Diana Santos, fisioterapeuta de Salamanca, comparte su experiencia con NESA desde una clínica que ha ido incorporando distintas disciplinas a lo largo de los años, buscando siempre ampliar el abanico terapéutico más allá de la terapia manual.
Su caso clínico más destacado es una paciente de 52 años con fibromialgia desde los 32, que sigue con dolor, medicación y limitaciones físicas, pero que describe su estado actual como estar «en una nube» de bienestar y felicidad que no sabe explicar. El cambio físico aún no ha llegado del todo, pero el cambio en su estado emocional y calidad de vida percibida ya es tan significativo que la paciente tiene un antes y un después claro con NESA. Para Diana, ese resultado ya justifica seguir explorando el tratamiento.
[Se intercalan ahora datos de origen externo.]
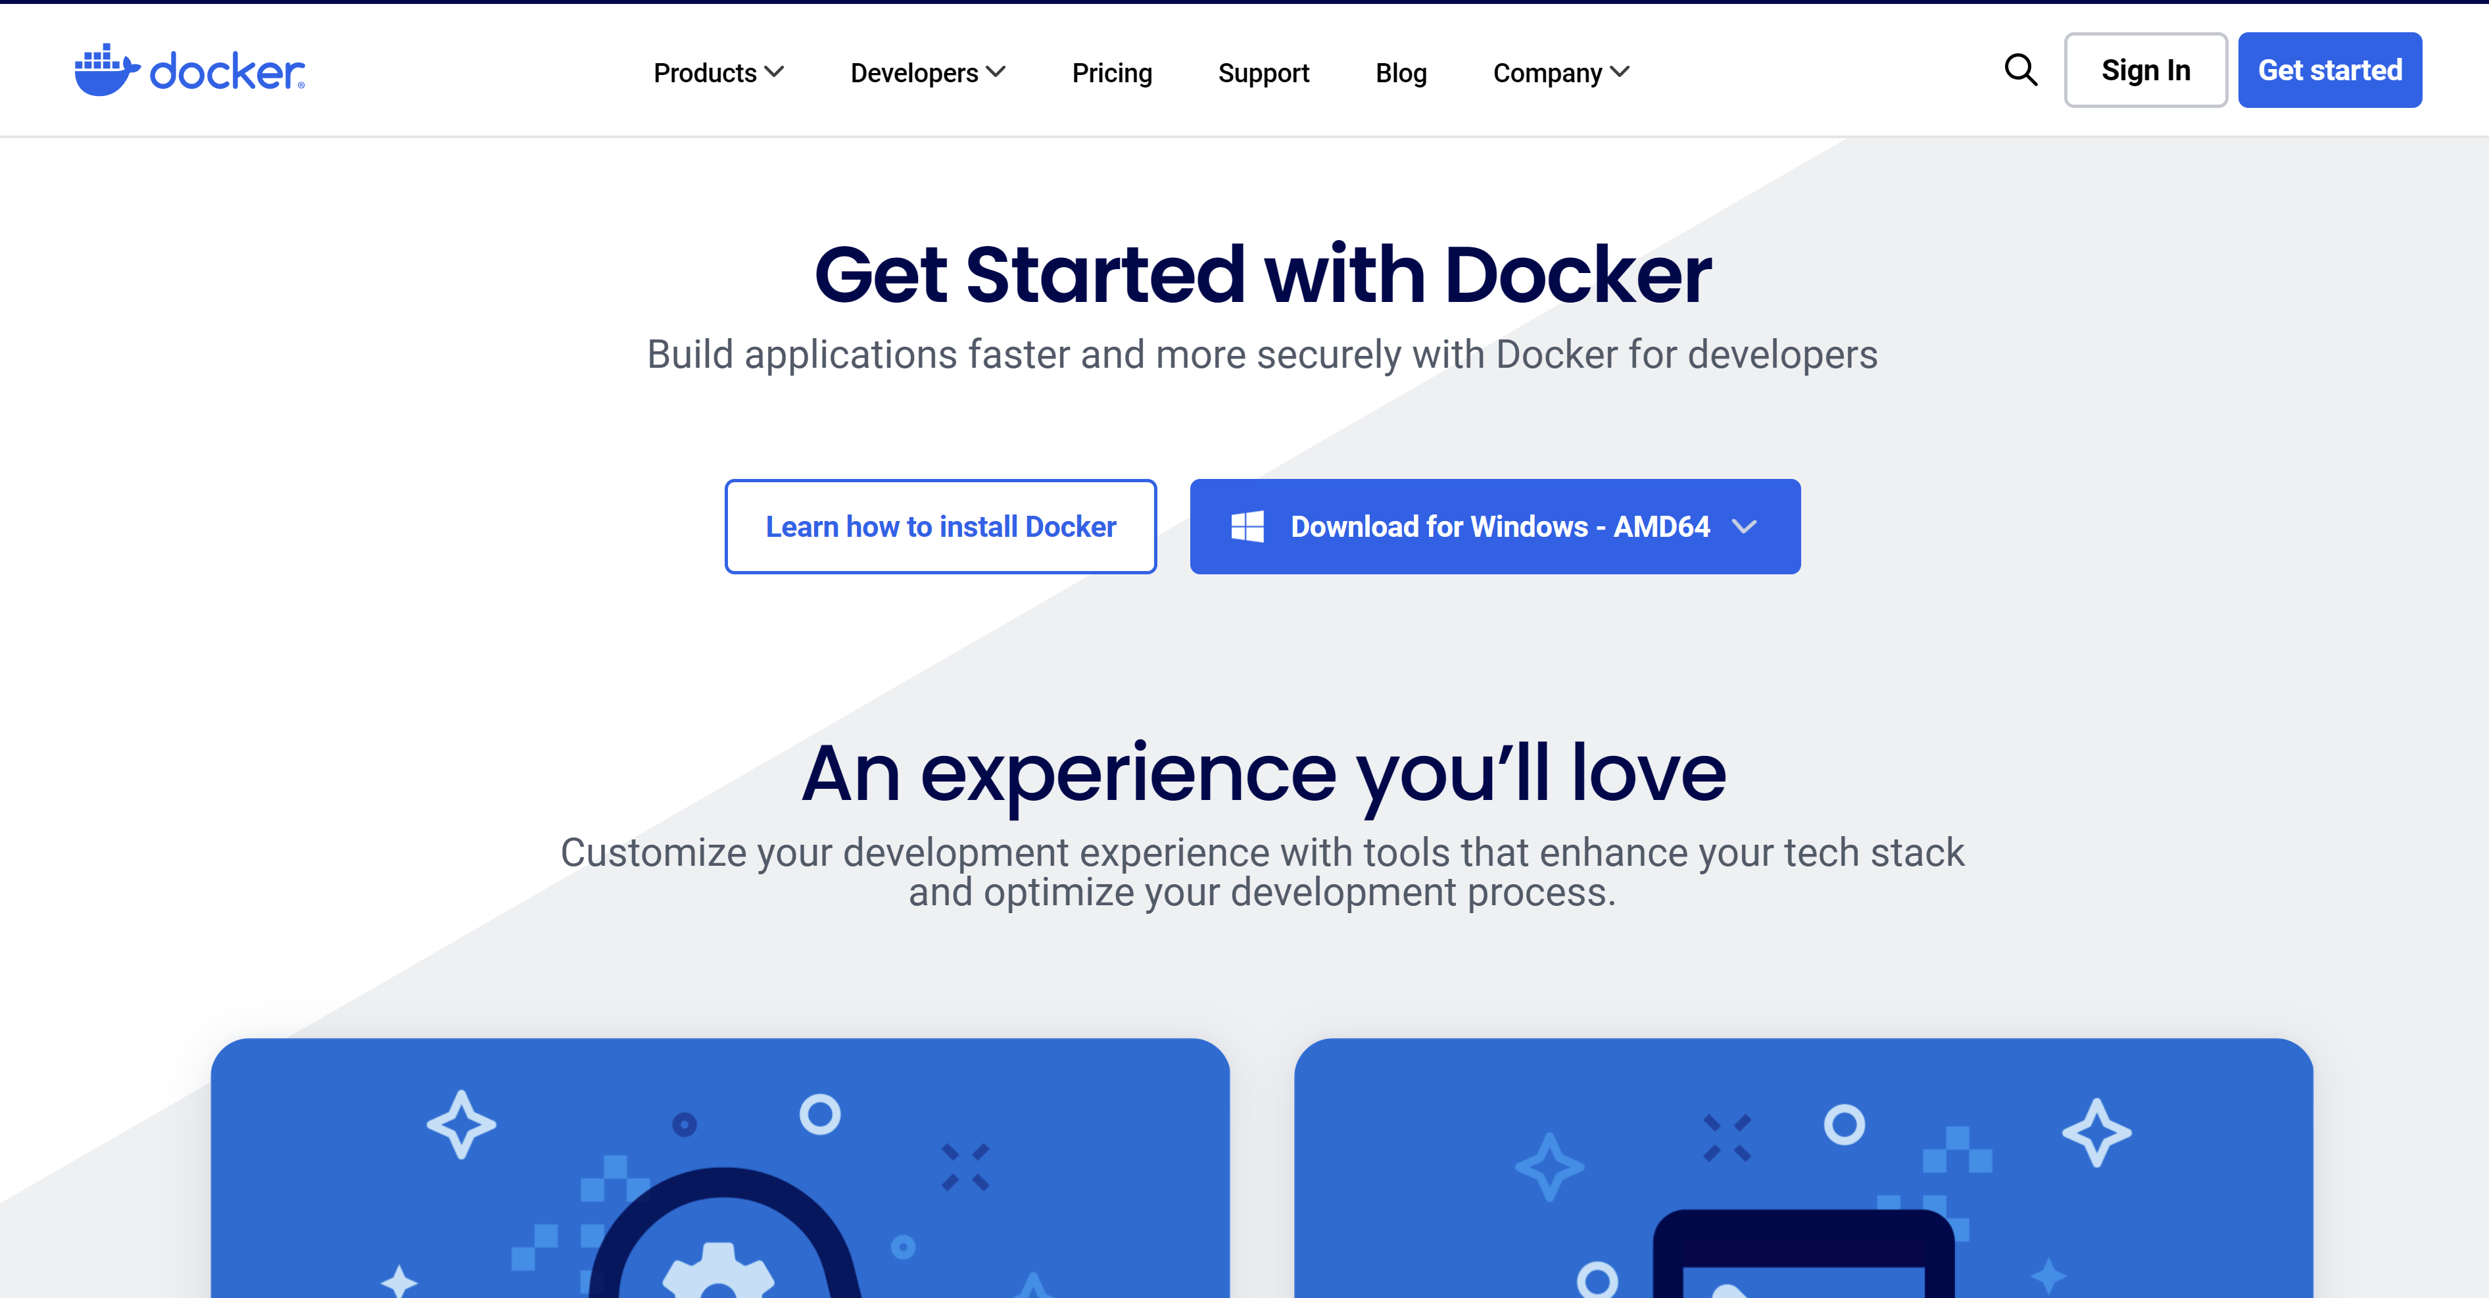Click the star sparkle on right card
2489x1298 pixels.
(2096, 1132)
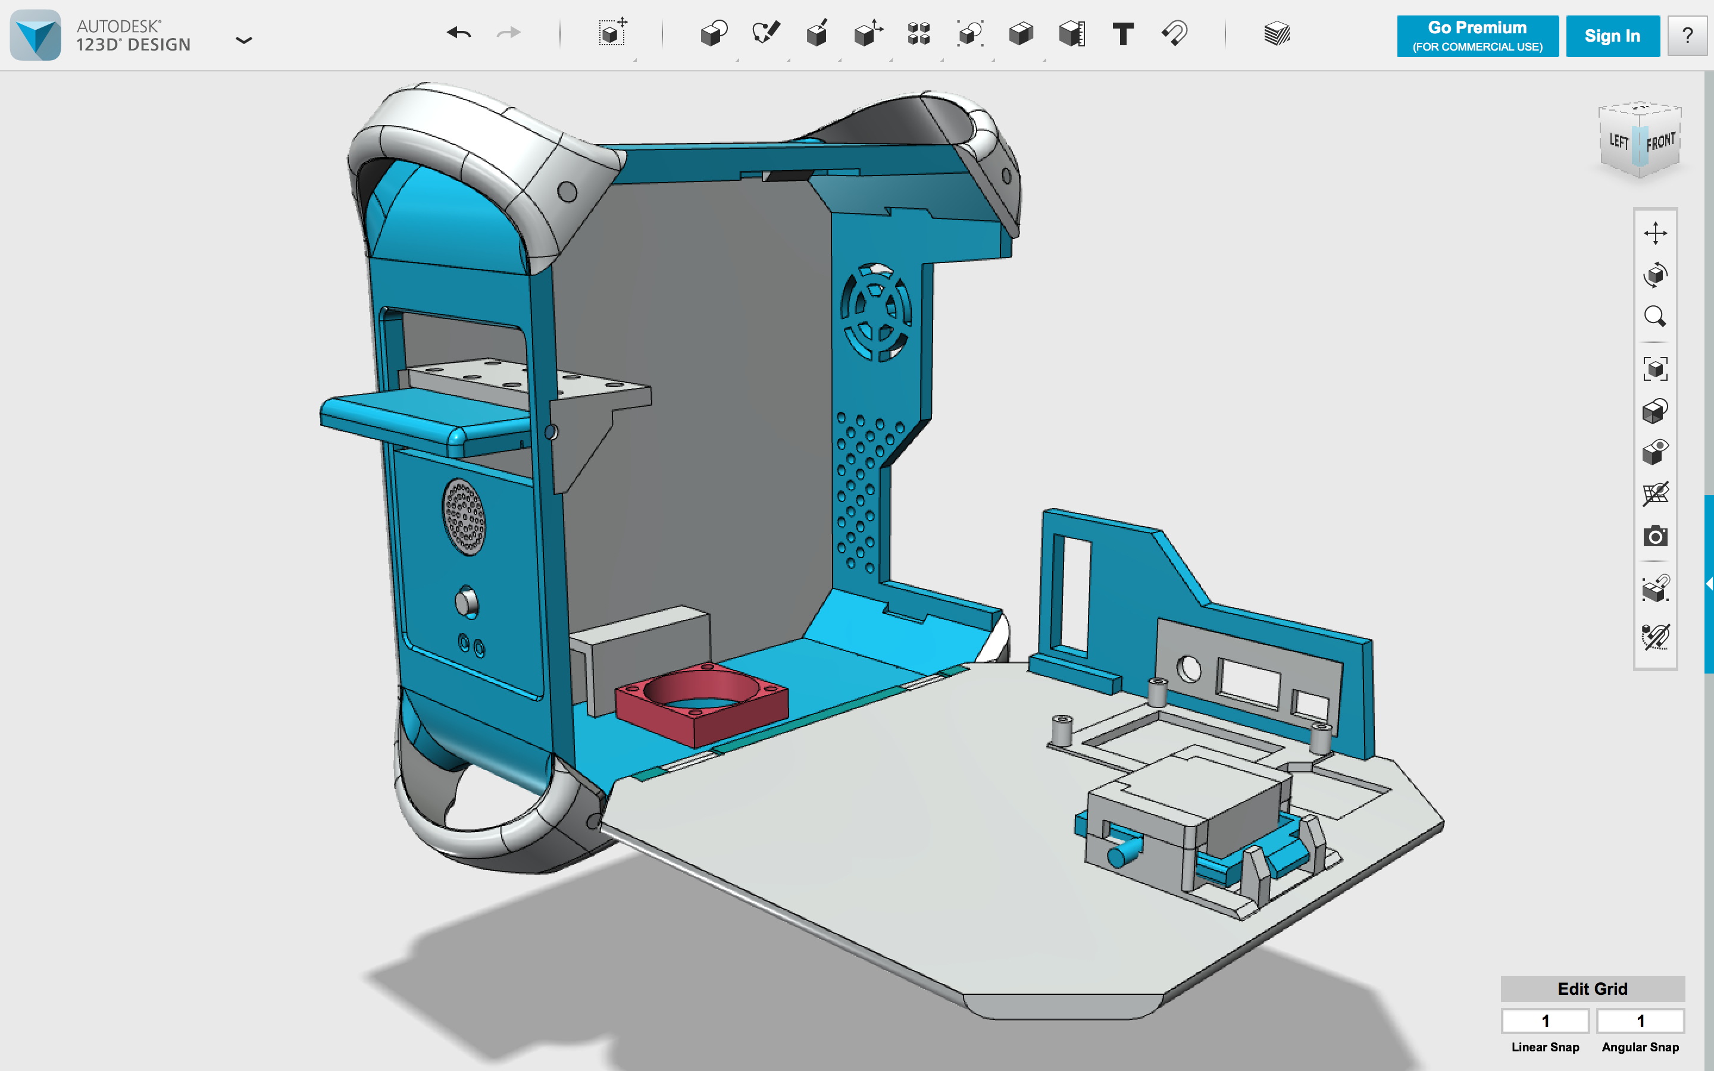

Desde su formación en osteopatía, valora especialmente que NESA permite llegar a un nivel más profundo del sistema nervioso central del que alcanzaba con técnicas manuales, y además ofrece un feedback de la evolución que antes no tenía. Define NESA como una apertura a un campo de trabajo mucho más amplio y profundo.
Su filosofía sobre la inversión en formación y tecnología es clara: siempre se devuelve de alguna forma — más pacientes, mejores precios o mayor amplitud de servicios — y no conocer algo impide incluso la posibilidad de descartarlo.